Upon learning that a group of persons were considering the formation of a new colony on the premises known as Rancho del Rio Grande, Nicolas Leal appeared before the Alcalde of Taos, Antonio Jose Ortiz, and advised him that the proposed project would be prejudicial to the rights of the inhabitants of San Francisco de las Trampas.[1] He pointed out that they depended upon the waters of the Rio Grande del Ranchito and the Rio Chiquita to irrigate their fields and that there was not enough water in the rivers to support two agricultural colonies. Ortiz referred the matter to Governor Fernando Chacon on February 2, 1795. Chacon was apparently sympathetic for he rejected the request for a grant covering such land which, in the meantime, had been filed. Shortly thereafter Leal and ten associates, the majority of whom were heirs of Diego Romero, petitioned Ortiz for a grant covering the Rancho del Rio Grande as a pasturage for their livestock. The petition was obviously made in order to prevent others from seeking an agricultural grant covering the Rancho del Rio Grande. This petition was referred to Chacon, who granted the request and ordered Ortiz to place the eleven grantees in possession of the premises.
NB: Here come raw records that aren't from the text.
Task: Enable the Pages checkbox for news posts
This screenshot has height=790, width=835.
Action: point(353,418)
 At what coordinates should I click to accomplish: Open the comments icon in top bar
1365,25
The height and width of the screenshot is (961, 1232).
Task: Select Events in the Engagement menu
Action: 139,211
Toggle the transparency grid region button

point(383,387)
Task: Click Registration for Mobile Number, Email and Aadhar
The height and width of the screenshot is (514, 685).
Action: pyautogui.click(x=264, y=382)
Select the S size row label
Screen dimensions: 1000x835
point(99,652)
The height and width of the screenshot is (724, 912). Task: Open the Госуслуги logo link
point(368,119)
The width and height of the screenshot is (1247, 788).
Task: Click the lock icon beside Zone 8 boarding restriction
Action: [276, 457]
On April 9 1795 Ortiz, in obedience to the governor’s order, delivered royal possession of the grant to the grantees and designated the following natural objects as its boundaries:

On the north, by the boundaries of Manuel Montes Vigil; on the east, by the spur of the Rio de Don Fernando Mountain; on the south, by the Cuchilla del Oso Mountains; and on the west, by the Canada de Miranda and the Picuris Pueblo Road.[2]

The grantee promptly stocked the grant and continuously grazed their herds of sheep and cattle upon its lands.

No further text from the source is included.